Put Routers behind a load balancer. A single Router IP is a single point of failure. At minimum, run two Routers per site behind HAProxy, Keepalived, or a cloud load balancer.

Back up independently of the cluster. ClusterSet protects against infrastructure failure, not logical failure. A DROP TABLE replicates. Use MySQL Enterprise Backup or Percona XtraBackup on an independent schedule, ideally to a third location that is neither Master nor DR.

Keep the rolling approach for MySQL version upgrades: upgrade DR first, observe for a week, switch over, upgrade the old Master, then switch back.

Watch cross-site RTT. Async replication tolerates latency well, but GTID apply throughput drops meaningfully above roughly 50 ms RTT for write-heavy workloads. Benchmark before assuming it will work for your traffic shape.

Rotate the internal mysql_innodb_cs_* replication account credentials on a schedule. AdminAPI creates them with strong random passwords but never rotates them on its own. Build a runbook for the rotation.

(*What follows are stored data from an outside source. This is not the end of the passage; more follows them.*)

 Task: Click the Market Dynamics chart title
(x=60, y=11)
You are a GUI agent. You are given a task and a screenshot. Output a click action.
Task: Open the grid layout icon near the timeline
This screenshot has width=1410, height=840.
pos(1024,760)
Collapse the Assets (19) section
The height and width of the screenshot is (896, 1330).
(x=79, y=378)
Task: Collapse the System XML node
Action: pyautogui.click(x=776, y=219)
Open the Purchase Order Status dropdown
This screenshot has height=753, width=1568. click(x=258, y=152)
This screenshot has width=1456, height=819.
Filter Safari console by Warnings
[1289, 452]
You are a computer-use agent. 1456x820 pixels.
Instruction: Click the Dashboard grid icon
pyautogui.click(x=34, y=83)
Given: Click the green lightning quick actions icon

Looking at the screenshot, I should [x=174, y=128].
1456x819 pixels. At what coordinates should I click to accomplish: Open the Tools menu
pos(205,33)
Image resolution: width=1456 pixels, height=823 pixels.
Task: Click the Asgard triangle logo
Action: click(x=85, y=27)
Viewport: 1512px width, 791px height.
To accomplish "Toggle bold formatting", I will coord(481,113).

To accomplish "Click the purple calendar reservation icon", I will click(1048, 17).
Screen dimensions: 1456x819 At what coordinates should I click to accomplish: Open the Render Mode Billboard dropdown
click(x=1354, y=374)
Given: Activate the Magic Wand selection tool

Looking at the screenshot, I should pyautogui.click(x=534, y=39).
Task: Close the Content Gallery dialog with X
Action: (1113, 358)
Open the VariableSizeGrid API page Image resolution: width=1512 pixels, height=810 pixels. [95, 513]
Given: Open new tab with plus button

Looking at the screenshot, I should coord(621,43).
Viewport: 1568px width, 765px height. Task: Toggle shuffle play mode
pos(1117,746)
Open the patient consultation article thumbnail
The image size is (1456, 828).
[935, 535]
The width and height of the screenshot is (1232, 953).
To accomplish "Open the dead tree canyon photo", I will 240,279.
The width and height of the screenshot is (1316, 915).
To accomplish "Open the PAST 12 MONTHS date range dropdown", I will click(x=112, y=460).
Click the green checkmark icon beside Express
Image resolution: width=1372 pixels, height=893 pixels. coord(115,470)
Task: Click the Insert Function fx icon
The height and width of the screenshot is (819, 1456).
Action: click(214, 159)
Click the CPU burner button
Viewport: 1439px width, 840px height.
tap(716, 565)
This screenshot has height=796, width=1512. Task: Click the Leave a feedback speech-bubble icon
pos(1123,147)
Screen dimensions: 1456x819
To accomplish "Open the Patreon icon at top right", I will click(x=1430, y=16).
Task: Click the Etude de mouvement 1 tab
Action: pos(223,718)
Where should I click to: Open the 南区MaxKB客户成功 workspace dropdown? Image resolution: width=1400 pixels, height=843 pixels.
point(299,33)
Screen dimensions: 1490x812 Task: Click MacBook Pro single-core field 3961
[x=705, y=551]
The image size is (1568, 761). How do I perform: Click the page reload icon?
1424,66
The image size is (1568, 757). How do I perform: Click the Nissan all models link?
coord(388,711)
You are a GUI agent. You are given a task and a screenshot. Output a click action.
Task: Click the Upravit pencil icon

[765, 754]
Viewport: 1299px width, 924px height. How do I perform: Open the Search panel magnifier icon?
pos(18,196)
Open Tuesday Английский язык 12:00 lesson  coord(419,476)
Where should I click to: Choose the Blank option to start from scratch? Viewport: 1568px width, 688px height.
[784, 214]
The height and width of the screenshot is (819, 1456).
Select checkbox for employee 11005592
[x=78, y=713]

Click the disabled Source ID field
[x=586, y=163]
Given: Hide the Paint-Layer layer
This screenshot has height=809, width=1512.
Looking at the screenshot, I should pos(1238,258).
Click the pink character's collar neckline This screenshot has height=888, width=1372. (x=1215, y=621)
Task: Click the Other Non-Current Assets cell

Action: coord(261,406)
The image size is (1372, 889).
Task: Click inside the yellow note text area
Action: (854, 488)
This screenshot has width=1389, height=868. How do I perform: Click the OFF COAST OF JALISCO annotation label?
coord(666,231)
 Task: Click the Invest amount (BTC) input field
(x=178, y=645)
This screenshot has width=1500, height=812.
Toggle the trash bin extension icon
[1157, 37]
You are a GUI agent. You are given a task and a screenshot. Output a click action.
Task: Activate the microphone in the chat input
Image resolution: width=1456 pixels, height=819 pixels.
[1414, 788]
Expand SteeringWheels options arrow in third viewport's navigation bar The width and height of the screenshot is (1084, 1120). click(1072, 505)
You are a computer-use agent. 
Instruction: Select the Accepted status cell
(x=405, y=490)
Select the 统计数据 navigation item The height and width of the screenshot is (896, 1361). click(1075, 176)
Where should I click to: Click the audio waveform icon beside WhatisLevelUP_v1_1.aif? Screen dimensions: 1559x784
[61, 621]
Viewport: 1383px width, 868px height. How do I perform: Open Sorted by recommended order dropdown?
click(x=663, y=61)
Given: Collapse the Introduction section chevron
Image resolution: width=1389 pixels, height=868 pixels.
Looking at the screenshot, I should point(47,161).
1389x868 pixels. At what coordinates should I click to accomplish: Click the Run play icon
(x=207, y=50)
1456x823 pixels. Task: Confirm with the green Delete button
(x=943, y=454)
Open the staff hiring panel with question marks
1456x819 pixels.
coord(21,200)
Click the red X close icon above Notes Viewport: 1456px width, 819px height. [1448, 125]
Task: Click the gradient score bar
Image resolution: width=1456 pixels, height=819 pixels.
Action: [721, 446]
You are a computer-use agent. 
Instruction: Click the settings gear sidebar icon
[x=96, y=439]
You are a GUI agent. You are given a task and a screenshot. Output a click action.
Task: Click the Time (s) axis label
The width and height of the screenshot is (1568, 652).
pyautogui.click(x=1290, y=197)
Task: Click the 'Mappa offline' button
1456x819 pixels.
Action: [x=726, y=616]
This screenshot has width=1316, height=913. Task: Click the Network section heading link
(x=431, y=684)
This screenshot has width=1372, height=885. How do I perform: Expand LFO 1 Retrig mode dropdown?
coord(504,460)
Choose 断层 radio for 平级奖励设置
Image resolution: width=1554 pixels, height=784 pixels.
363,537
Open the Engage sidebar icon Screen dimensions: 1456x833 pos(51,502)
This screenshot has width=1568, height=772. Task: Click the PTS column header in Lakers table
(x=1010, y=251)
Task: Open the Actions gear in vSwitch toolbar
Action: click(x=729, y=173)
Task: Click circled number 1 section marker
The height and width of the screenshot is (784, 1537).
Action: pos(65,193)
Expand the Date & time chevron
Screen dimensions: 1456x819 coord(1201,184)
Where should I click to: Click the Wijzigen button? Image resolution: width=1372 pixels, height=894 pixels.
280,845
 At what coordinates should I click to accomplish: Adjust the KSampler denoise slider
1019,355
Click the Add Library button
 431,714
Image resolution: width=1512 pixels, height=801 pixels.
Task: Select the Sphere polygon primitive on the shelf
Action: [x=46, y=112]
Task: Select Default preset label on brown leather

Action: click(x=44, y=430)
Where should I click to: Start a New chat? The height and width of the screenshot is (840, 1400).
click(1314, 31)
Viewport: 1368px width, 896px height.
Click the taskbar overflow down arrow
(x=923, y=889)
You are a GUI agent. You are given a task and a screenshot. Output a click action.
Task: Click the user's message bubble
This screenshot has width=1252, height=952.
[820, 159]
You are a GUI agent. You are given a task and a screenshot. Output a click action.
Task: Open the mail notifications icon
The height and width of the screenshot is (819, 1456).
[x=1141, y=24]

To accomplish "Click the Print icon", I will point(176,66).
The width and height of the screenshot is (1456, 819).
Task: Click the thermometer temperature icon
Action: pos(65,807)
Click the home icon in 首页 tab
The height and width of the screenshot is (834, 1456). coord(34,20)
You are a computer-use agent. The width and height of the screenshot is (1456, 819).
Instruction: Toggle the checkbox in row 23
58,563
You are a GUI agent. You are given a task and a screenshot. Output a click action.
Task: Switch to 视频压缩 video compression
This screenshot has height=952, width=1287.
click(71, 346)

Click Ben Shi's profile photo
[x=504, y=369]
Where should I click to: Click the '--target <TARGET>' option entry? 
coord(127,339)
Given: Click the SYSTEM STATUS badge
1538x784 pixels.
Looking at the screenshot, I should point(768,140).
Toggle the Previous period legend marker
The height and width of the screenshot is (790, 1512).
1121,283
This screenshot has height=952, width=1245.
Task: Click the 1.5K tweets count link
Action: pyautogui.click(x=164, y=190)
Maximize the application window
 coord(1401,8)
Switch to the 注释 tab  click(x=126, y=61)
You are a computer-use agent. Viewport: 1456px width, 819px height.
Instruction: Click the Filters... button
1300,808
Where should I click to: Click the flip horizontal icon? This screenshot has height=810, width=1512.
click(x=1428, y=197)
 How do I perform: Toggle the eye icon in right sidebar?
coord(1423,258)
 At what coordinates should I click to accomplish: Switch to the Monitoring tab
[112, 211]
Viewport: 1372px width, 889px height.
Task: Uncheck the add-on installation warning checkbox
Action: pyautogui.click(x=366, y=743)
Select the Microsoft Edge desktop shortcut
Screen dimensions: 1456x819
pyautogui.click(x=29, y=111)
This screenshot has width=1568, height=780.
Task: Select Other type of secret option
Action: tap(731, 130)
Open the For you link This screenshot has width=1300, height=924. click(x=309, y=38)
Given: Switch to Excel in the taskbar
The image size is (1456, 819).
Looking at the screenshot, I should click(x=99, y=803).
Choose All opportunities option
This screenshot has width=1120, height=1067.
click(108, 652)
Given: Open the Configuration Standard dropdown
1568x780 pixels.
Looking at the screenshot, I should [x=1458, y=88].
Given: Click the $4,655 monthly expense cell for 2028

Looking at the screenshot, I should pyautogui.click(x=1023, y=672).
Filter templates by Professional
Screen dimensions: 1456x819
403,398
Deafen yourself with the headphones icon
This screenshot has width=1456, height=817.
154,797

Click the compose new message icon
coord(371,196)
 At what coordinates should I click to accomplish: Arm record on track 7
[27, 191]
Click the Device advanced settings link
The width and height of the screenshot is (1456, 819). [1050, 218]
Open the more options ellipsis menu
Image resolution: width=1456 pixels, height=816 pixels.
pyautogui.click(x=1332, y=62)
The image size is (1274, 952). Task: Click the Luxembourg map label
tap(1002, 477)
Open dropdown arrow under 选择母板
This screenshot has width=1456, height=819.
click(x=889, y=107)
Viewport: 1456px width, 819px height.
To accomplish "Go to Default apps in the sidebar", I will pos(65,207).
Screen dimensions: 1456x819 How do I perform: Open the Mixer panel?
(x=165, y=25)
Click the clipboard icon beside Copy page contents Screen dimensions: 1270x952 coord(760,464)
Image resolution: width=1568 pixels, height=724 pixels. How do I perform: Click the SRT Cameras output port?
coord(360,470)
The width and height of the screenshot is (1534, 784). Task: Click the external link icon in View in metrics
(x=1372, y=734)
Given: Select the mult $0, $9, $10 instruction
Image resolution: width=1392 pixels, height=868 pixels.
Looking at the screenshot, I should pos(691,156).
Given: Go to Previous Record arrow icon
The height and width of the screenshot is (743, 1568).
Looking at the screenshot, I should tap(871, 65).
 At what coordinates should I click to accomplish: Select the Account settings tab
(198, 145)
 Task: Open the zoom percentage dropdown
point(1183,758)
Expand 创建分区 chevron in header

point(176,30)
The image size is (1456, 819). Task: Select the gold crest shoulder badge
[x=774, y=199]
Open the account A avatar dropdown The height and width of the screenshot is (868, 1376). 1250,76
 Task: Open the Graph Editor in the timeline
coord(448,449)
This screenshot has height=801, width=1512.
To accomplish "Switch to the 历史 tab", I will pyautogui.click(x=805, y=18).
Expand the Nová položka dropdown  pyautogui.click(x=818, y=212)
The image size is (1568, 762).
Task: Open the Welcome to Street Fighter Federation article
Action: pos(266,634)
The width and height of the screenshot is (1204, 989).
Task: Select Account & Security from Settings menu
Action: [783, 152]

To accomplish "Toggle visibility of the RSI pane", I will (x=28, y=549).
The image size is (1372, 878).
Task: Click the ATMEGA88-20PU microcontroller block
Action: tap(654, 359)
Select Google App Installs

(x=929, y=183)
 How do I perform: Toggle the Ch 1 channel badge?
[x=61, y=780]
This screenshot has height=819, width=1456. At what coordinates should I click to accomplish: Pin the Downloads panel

Keep binlog_expire_logs_seconds generous. Seven days is a reasonable floor for most production environments. It is the difference between manual recovery (option 1 in §7.3) and data loss (option 2).

Don't share credentials between clusterAdmin and routeruser. They have different privilege needs, and scoping them tightly limits blast radius.

Document your fencing procedure before you need it. When a real emergency failover happens, you do not want to be figuring out "how do we stop the old Master from accepting writes" on the fly.

Wrap-Up

InnoDB ClusterSet is a production-grade multi-site DR solution that can be introduced into a live environment without downtime, provided you respect three disciplines:

Rolling restart discipline, so you never break quorum.
Clean DR teardown followed by a TLS-hardened ClusterSet creation. Use dissolve() (or fallback dropMetadataSchema()) to clean DR, then create the ClusterSet with clusterSetReplicationSslMode: 'REQUIRED' (or VERIFY_IDENTITY on Shell 8.0.33+) and a scoped replicationAllowedHost. Never use % in production.
Failover realism. Plan for errant GTIDs, old-Master fencing, and backup-dependent recovery paths before you need them, not after.

Get those three right and your application keeps talking to the same Router address while your infrastructure is ready for the worst case: a full data center loss.